Kinds of objects

For purposes of our discussion, let’s separate our objects into three different kinds:

Business Domain logic

These are the objects that get work done. They move money from one checking account to another, fulfill orders, and all of the other actions that we expect business software to take.

Domain logic objects normally do not require accessors (getters and setters). Rather, you create the object by handing it dependencies through a constructor, and then manipulate the object through methods (tell, don’t ask).

Data Transfer Objects

Data Transfer Objects are pure state; they don’t contain any business logic. They will always have accessors. They may or may not have setters, depending on whether or not you’re writing them in an immutable fashion. You will either set your fields in the constructor and their values will not change for the lifetime of the object, or your accessors will be read/write. In practice, these objects are typically mutable, so that a user can edit them.

View Model objects

View Model objects contain a displayable/editable data representation. They may contain business logic, usually confined to data validation. An example of a View Model object might be an InvoiceViewModel, containing a Customer object, an Invoice Header object, and Invoice Line Items. View Model objects always contain accessors.

So the only kind of object that will be “pure” in the sense that it doesn’t contain field accessors will be the Domain Logic object. Serializing such an object saves its current “computational state,” so that it can be retrieved later to complete processing. View Models and DTO’s can be freely serialized, but in practice their data is normally saved to a database.

Serialization, dependencies and coupling

While it is true that serialization creates dependencies, in the sense that you have to deserialize to a compatible object, it does not necessarily follow that you have to change your serialization configuration. Good serialization mechanisms are general purpose; they don’t care if you change the name of a property or member, so long as it can still map values to members. In practice, this only means that you must re-serialize the object instance to make the serialization representation (xml, json, whatever) compatible with your new object; no configuration changes to the serializer should be necessary.

It is true that objects should not be concerned with how they are serialized. You’ve already described one way such concerns can be decoupled from the domain classes: reflection. But the serializer should be concerned about how it serializes and deserializes objects; that, after all, is its function. The way you keep your objects decoupled from your serialization process is to make serialization a general-purpose function, able to work across all object types.

One of the things people get confused about is that decoupling has to occur in both directions. It does not; it only has to work in one direction. In practice, you can never decouple completely; there is always some coupling. The goal of loose coupling is to make code maintenance easier, not to remove all dependencies.

The underlying purpose of serialization is to ensure that data produced by one system is able to be consumed by one or more compatible systems.

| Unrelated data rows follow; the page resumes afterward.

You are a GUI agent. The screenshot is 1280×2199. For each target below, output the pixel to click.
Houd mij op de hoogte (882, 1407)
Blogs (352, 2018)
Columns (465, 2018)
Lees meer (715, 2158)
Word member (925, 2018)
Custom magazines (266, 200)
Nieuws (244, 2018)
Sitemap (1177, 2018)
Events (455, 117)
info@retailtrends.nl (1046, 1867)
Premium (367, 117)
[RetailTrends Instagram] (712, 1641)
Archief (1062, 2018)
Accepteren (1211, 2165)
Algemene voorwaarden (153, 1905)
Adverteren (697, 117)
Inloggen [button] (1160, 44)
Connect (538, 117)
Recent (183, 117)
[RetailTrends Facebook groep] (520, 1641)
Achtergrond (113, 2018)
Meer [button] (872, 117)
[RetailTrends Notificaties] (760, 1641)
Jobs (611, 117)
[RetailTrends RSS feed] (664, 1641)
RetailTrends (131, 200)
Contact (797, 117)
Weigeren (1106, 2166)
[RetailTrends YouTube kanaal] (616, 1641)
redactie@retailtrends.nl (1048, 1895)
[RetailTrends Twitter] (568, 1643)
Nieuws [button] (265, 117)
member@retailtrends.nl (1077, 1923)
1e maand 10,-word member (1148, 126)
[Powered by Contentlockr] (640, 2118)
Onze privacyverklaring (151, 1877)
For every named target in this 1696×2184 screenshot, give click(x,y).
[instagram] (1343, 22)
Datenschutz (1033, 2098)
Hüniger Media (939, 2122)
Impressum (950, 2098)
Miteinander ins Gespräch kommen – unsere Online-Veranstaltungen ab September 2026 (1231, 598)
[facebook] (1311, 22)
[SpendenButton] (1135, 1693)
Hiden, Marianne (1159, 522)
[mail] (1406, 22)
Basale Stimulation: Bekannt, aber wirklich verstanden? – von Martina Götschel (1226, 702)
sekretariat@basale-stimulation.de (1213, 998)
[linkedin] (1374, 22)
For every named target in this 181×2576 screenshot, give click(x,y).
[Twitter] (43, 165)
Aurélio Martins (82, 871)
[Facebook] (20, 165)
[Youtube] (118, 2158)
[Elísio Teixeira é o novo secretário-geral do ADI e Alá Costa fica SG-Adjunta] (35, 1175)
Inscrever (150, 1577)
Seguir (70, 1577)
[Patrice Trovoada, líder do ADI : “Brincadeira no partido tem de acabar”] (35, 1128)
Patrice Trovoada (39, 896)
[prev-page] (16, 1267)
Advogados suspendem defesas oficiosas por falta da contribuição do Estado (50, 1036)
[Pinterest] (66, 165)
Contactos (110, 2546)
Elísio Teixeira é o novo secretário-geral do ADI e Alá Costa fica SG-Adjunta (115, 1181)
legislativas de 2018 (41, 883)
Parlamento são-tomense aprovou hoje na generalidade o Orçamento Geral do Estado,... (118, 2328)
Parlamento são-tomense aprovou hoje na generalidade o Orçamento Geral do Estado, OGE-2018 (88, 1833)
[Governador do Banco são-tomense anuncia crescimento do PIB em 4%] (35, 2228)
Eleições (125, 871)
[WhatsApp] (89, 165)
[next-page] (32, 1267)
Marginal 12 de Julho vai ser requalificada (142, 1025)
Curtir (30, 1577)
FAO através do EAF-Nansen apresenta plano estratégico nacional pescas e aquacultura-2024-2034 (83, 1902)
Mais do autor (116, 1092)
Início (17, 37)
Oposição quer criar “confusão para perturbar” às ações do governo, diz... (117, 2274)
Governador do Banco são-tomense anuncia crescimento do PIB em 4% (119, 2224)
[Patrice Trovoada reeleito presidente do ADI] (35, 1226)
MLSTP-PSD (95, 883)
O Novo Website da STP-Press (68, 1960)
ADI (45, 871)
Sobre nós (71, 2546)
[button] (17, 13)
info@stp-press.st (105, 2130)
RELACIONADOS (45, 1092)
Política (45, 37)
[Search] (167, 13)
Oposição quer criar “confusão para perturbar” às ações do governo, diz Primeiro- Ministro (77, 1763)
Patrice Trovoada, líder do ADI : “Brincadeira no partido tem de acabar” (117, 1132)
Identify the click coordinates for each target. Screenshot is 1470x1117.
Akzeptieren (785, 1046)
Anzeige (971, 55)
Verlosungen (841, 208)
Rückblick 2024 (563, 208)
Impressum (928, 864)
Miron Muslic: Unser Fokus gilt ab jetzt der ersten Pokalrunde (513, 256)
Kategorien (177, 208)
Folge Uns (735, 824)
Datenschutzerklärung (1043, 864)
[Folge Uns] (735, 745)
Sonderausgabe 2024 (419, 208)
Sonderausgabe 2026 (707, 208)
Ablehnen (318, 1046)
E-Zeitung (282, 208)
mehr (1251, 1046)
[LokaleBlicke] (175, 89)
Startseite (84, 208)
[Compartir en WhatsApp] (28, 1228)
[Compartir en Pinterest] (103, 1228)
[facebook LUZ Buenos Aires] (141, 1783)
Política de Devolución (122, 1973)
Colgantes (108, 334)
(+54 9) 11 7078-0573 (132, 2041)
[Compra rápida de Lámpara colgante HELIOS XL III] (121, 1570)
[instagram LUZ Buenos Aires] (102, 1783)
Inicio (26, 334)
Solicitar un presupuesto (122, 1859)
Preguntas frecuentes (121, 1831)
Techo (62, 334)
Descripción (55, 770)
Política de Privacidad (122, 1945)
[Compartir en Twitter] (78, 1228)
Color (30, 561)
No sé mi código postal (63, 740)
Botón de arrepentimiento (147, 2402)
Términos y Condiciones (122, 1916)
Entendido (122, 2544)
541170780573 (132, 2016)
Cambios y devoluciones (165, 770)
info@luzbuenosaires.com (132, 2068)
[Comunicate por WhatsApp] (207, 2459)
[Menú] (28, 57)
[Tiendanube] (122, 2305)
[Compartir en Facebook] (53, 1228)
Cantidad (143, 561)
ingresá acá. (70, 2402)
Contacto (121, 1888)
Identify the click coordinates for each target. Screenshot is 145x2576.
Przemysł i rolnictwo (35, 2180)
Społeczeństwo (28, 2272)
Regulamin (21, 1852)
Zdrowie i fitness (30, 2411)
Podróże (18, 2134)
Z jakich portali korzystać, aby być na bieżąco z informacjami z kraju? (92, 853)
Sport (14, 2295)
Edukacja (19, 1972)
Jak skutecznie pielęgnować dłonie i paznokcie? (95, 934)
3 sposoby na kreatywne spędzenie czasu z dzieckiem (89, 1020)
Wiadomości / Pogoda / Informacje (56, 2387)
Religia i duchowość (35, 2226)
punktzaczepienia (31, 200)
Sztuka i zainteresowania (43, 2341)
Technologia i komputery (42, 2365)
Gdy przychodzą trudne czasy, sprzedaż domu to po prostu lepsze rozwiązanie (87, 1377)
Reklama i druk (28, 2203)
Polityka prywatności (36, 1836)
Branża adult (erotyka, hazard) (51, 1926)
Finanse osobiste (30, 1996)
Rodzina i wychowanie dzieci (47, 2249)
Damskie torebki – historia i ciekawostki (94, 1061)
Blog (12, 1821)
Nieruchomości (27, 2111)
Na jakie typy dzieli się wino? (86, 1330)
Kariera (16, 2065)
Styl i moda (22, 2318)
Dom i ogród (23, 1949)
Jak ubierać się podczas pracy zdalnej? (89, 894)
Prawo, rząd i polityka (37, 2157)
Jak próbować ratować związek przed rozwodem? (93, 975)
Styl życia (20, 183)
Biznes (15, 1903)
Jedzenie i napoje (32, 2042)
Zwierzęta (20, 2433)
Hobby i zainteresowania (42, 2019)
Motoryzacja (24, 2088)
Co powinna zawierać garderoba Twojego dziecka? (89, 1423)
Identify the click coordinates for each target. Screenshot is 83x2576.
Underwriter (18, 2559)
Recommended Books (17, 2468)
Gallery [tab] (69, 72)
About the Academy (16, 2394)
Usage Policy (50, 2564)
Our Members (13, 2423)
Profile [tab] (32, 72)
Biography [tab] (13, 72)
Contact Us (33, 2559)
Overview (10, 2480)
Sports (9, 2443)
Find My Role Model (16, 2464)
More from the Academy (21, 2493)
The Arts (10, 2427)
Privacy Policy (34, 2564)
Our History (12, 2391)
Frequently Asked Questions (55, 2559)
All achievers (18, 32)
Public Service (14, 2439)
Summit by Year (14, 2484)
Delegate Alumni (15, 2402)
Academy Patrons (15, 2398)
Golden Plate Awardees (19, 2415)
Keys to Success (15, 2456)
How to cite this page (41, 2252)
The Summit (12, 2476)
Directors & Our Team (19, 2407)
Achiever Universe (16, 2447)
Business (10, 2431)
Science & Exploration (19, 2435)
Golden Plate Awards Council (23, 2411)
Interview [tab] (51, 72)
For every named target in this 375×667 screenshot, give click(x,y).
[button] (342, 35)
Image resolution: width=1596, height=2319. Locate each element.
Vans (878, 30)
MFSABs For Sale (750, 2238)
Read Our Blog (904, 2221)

The easiest and most robust approach to serialization is to translate the data into a type agnostic format that maintains the structure in a simple and easy-to-consume format. For instance the most ubiquitous serialization formats (ie JSON, XML) use a well-defined text-based format. Text is simple to produce, transmit, and consume.

There are 2 reasons why using one of these formats may not be ideal.

1. Efficiency

   There is an inherent cost involved in translating all of the data into their text-based equivalents. Data types wouldn’t exist if text was the most efficient way to express all the different forms of data. In addition, the structure of these formats is not ideal for retrieving subsets of data asynchronously or in parts.

   For instance, XML and JSON assume that the data being used will be written and read from start to finish. For processing very large data sets where memory is scarce, the system consuming the data may require the ability to process the data in parts. In that case, a special purpose serialization/deserialization implementation may be required to handle the data.

2. Precision

   The casting required to serialize/deserialize the data from it’s intended type to data agnostic type result in a loss of precision.

One could argue that producing a binary representation of the objects and data is clearly the most efficient and accurate solution. The major drawback is that the implementation of all systems that both consume and produce data need to remain compatible. It’s a simple constraint in theory but it’s a nightmare to maintain in practice as production systems tend to change/evolve over time.

With that said. Decoupling serialization/deserialization from the domain-specific details makes sense as a general rule because general purpose formats are more robust, better supported across diverse systems, and require little-to-no increased maintenance overhead to use.